Società

Il fascino dell’ignoto e dell’occulto: perché la società ama il mistero?

Quod non vides, id credis”, che in latino significa “Ciò che non vedi, lo credi”. Il mondo dell’occulto è da sempre qualcosa che sfugge alla ragione. Attrae e allo stesso tempo inquieta. Ancora oggi il fascino per l’ignoto lo troviamo ovunque: dalle app di astrologia, ai video sui tarocchi fino al cinema.

Fantasmi, vampiri, streghe. Figure che continuano a catturare l’immaginazione della società, attraverso simboli di paura, desiderio e curiosità. Essi diventano strumenti sociali e modi per creare legami, identità e narrazioni condivise. 

La figura del vampiro, ad esempio, affonda le radici nei miti slavi e balcanici. Il non-morto era visto come un pericolo per la società, portatore di malattie e di morte. Solo nel XIX secolo, con la letteratura romantica e opere come Dracula (Bram Stoker), il vampiro assume connotazioni anche erotiche e culturali. 

Le streghe, invece, vittime di persecuzioni nel Medioevo e nella prima età moderna, compivano rituali misteriosi e spesso temuti. Combinavano elementi di magia, devozioni e legami con la natura, diventando figure ambivalenti di potere e terrore. 
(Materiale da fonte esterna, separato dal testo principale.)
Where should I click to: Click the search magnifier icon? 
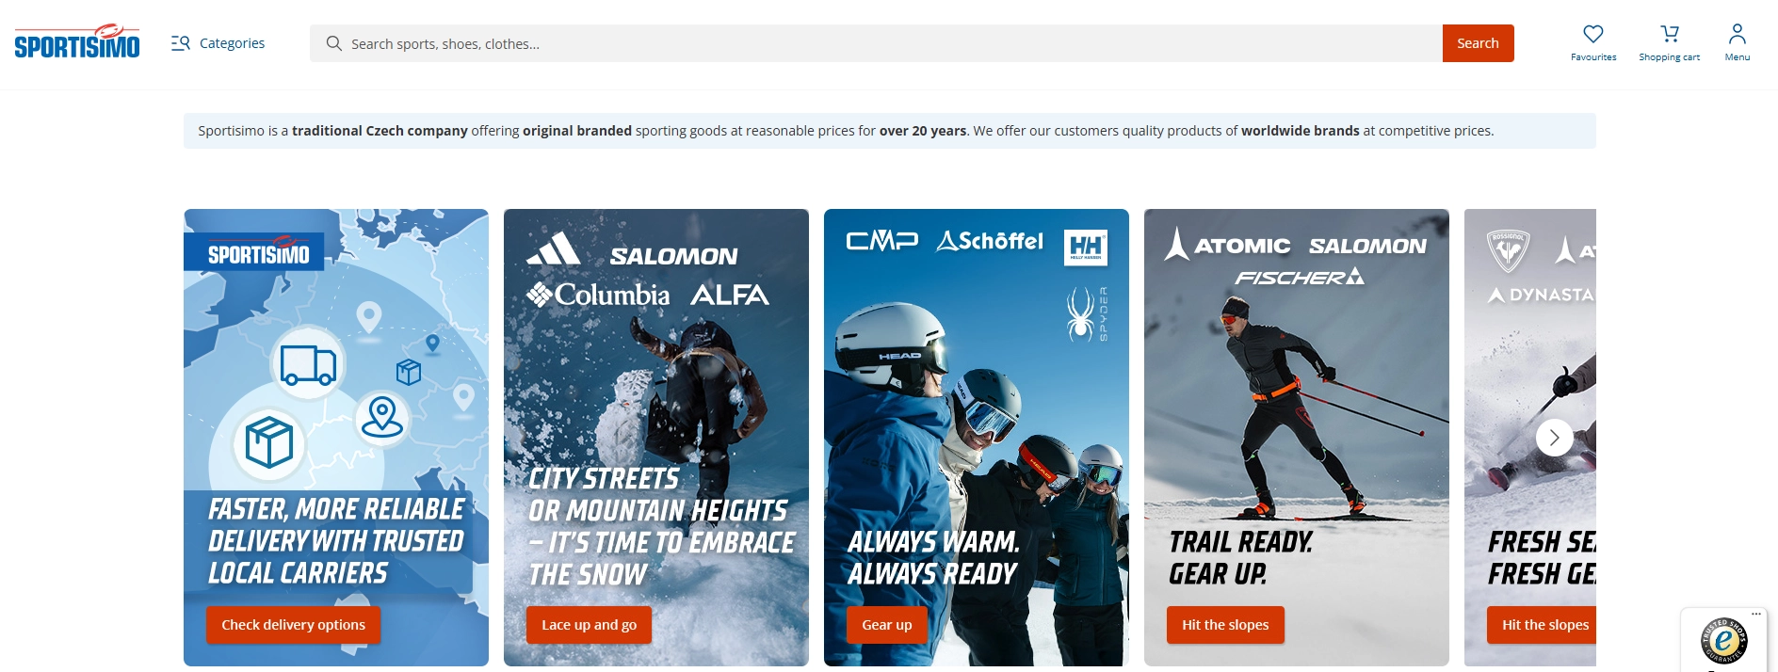(x=333, y=43)
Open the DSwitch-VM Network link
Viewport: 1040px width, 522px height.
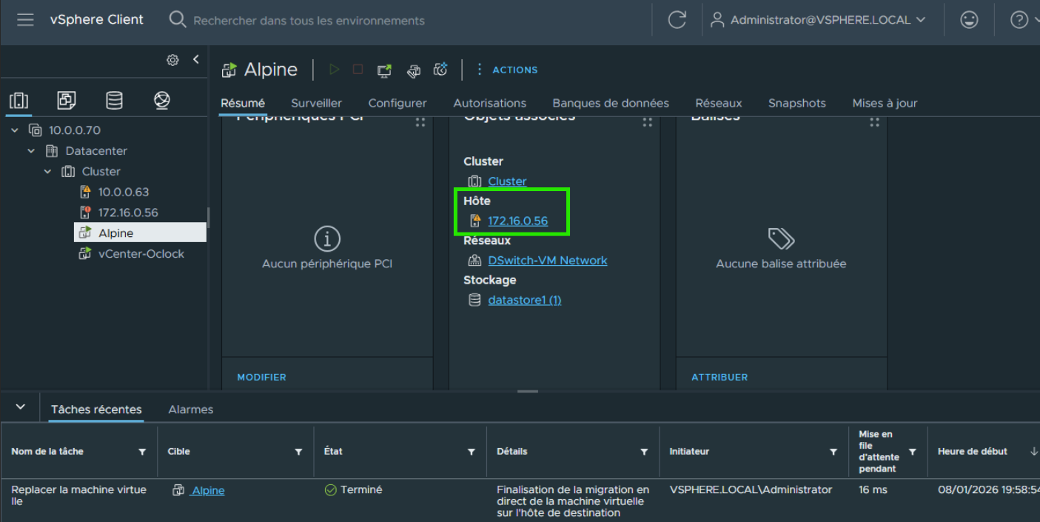coord(547,261)
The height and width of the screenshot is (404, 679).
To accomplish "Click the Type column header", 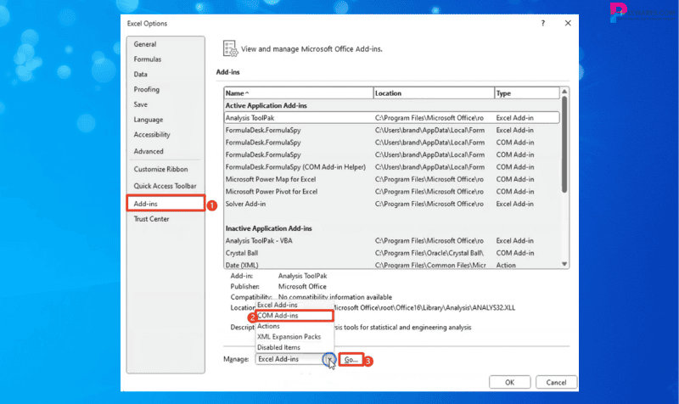I will coord(525,93).
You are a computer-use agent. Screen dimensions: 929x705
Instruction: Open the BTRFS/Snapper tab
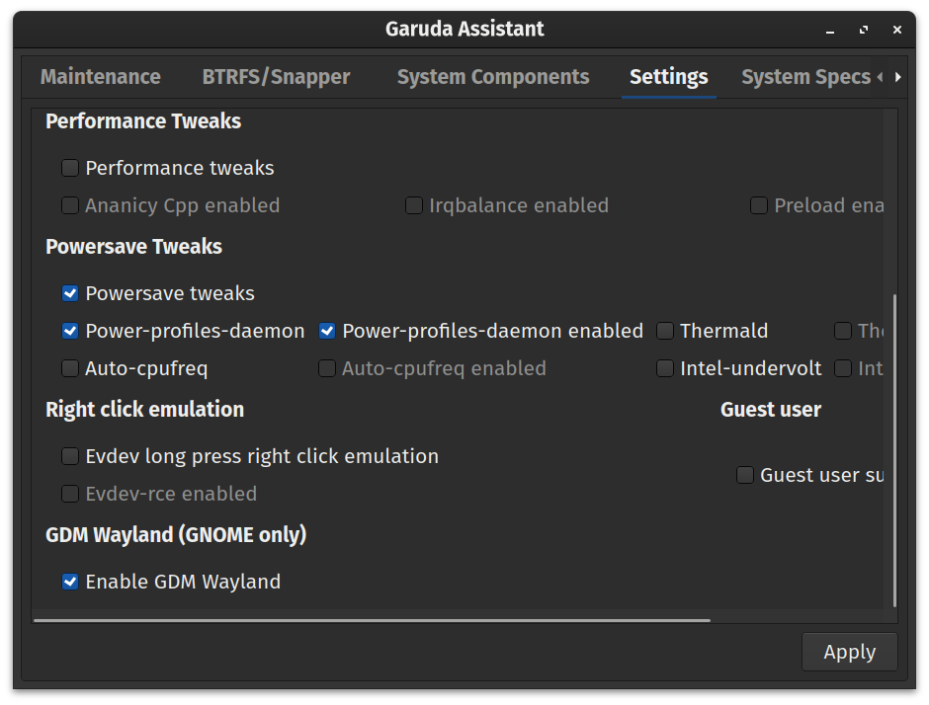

Anche la luna e i pianeti, studiati in astrologia, hanno storicamente rappresentato cicli di vita, misticismo e mistero. Dalla cultura babilonese a quella rinascimentale, osservare il cielo era un modo per interpretare il destino e l’ordine sociale.

Lo storico Carlo Ginzburg ci fa notare che queste credenze popolari possono essere lette come un “microcosmo del sapere sociale”. In altri termini, un modo per codificare ansie, sogni e regole non dette.

Il tema del mistero non è mai passato di moda. Si è adattato. Ora parla al digitale, alle comunità urbane e alle nuove generazioni. A renderlo irresistibile è proprio l’equilibrio tra tradizione e contemporaneità.

La società in cui oggi viviamo è dominata da misurabilità, certezze e prevedibilità. Pratiche come la lettura dei tarocchi, l’astrologia e strani rituali si trasformano in strumenti simbolici che offrono orientamento e collettività.

In chiave sociologica, l’occulto è anche una pratica sociale: forum, hashtag, gruppi online. Questi “luoghi” digitali aiutano a costruire identità condivise, un codice linguistico e un senso comune. Ogni post, commento o scambio d’informazione diventa una ritualizzazione che rafforza il senso di appartenenza.

Il fascino per l’occulto passa anche dall’estetica: serie come American Horror Story e Intervista col vampiro (2022) permettono alla società moderna di immergersi in realtà e mondi diversi. Plasmano emozioni sospese tra la meraviglia e l’inquietudine. 

L’arte e la narrativa fantastica assumono un ruolo pressocché terapeutico. Ci permettono di esplorare i più reconditi ed irrazionali desideri del nostro inconscio in un contesto sicuro.

A livello psicologico, infatti, l’ignoto può essere interpretato come una forma di “proiezione collettiva”. Un modo per dare corpo a sensazioni o tensioni sociali difficili da esprimere altrimenti.

L’occulto, lungi dall’essere solo un retaggio superstizioso, si rivela un potente espediente per comprendere le dinamiche sociali, emotive e culturali della contemporaneità. Un ponte che ci permette di navigare tra passato e presente.